My smartphone ate my wallet, and I couldn’t be happier about it.

In the past six months, I have migrated a lot of my banking, investing and monitoring of reward cards to my phone. My wallet is one small step away from obsolescence. For now, it’s way thinner than before.

If you’re a millennial or member of Gens Z and X, it hardly needs to be mentioned that smartphones rule for managing your personal finances. But boomers and older generations don’t think in the same phone-forward way as younger people. As a result, they may not be aware of all you can do with money using a smartphone.

Let’s start with payment apps like Google Pay and Apple Pay. I tried Google Pay on my Android phone during the pandemic-driven shift to electronic payments and give it a big thumbs up for convenience.

I loaded a few credit cards plus a debit card into the app. It’s easy – just take a photo of the card to get started. For contactless payments up to $250, place your phone up to the chip reader atop your retailer’s electronic payment terminal. Hint: Hold the back of the phone to the reader for best results.

Slapping my phone down to pay seemed awkward at first, but it became second nature quickly. There’s some occasional fumbling with Google Pay, but I’ve found that the issue is as often a glitch with a retailer’s payment terminal as something I did or didn’t do. Just try again if this happens to you.

You’re right on the money to worry about security with any payment system. With Google Pay, your card details aren’t shared when you make purchases and the app won’t work unless your phone’s screen lock feature is used. No one should be able to pick up your idle phone and see your data.

As part of my job, I have accounts at quite a number of banks. Across the board, their apps for mobile devices are more intuitive, more practical and more fun than their websites. Plus, you can skip the usual password ordeal by using your phone’s fingerprint reader to log in.

In encouraging electronic payments over cash, the pandemic has cleared the way for using your phone to pay for things virtually everywhere. At a weekly farmer’s market located in a park near where my wife and I Iive, almost all the venders use an app called Square that lets you use your phone or plastic to pay for items.

Credit card apps are a handy way to keep track of your spending on the fly, including transactions that are both posted to your account and pending. Posted purchases have been logged as a charge, while pending means a purchase has been received but not yet applied to your account. Card apps also help you keep track of spending room on your card, and your total reward points.

Investing by app is great for trading, monitoring your account and checking what’s happening in the markets. But you’ll still want to log into your broker’s website to use tools for selecting stocks and funds, portfolio planning and checking performance over various time frames.

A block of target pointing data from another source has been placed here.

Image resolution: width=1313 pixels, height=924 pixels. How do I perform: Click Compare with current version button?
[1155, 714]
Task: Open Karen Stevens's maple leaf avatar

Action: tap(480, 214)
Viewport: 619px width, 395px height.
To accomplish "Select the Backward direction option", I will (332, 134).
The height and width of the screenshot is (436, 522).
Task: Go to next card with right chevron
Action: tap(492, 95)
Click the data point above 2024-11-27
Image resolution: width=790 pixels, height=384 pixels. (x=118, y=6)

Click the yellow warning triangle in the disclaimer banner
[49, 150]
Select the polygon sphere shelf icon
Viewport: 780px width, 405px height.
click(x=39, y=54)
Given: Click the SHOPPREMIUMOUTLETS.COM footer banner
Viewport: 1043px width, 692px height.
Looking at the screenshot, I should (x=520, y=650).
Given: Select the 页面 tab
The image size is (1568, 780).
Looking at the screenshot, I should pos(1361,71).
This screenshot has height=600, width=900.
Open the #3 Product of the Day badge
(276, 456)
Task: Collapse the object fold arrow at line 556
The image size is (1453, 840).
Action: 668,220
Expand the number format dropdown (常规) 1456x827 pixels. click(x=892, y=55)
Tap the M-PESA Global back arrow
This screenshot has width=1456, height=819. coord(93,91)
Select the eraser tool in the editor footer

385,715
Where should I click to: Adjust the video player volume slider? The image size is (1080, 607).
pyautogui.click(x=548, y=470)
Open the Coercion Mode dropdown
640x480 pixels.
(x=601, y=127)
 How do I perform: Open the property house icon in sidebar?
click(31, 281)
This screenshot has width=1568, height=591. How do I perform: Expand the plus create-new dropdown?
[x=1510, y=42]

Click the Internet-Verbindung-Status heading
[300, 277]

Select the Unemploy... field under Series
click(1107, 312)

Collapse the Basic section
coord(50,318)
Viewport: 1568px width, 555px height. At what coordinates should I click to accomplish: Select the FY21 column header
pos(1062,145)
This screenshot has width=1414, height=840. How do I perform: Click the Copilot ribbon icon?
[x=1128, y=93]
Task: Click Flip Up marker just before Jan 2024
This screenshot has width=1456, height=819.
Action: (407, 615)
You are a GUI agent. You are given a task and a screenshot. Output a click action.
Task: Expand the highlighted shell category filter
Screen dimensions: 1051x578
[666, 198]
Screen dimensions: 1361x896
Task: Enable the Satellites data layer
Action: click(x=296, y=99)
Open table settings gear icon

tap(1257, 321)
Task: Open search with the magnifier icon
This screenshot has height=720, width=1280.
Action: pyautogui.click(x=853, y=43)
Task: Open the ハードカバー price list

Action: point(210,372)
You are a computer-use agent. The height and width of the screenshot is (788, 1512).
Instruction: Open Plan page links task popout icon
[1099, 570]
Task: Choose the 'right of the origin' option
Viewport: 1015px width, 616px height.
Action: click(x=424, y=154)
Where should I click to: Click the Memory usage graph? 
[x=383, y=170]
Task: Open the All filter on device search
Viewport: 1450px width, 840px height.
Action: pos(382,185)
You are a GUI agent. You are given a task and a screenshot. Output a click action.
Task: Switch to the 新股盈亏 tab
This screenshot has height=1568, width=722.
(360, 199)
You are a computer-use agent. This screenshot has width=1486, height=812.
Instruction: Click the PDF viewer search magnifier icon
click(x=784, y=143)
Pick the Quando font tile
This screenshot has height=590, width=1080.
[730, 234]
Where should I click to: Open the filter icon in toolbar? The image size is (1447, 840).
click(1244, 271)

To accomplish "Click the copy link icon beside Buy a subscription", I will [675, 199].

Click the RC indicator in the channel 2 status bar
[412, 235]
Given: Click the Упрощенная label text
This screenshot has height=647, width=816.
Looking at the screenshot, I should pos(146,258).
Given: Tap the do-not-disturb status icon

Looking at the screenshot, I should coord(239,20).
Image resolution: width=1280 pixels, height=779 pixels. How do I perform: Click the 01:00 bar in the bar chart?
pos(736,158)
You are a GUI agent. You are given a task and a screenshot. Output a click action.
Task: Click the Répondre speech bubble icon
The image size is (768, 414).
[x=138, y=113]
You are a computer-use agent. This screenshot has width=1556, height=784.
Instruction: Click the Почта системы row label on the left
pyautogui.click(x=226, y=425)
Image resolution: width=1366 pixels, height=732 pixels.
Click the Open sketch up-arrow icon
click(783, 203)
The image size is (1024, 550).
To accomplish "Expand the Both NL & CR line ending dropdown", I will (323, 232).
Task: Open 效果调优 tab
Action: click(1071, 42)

Trading by app is arguably too easy, especially if it’s one like Wealthsimple Trade, which charges no stock-trading commissions. In a stock market with less upward momentum than we’ve seen in the past year, frequent trading opens the door to buy and sell transactions that don’t work out.

Another way to slim your wallet is to transfer reward cards to your phone. For example, I added my PC Optimum card to my phone and now use it to monitor points, transactions and deals on offer. At the cash register or at self-checkout, you just open the card on your phone and hold the bar code over a scanner. I also loaded my CAA card on my phone – you can summon roadside assistance by phone and track the driver on their way.

I’m open to doing a roundup of personal finance apps for smartphones – let me know which ones work well for you at rcarrick@globeandmail.com. One I really like is PayByPhone – it basically puts a parking meter in your phone. Park your car at a metered spot in a variety of cities, key a location number into your phone and pay for your spot through a linked credit card. Running late to get back to your vehicle? Just use the app to extend your stay. I’ve used the Green P app in Toronto with similar convenience.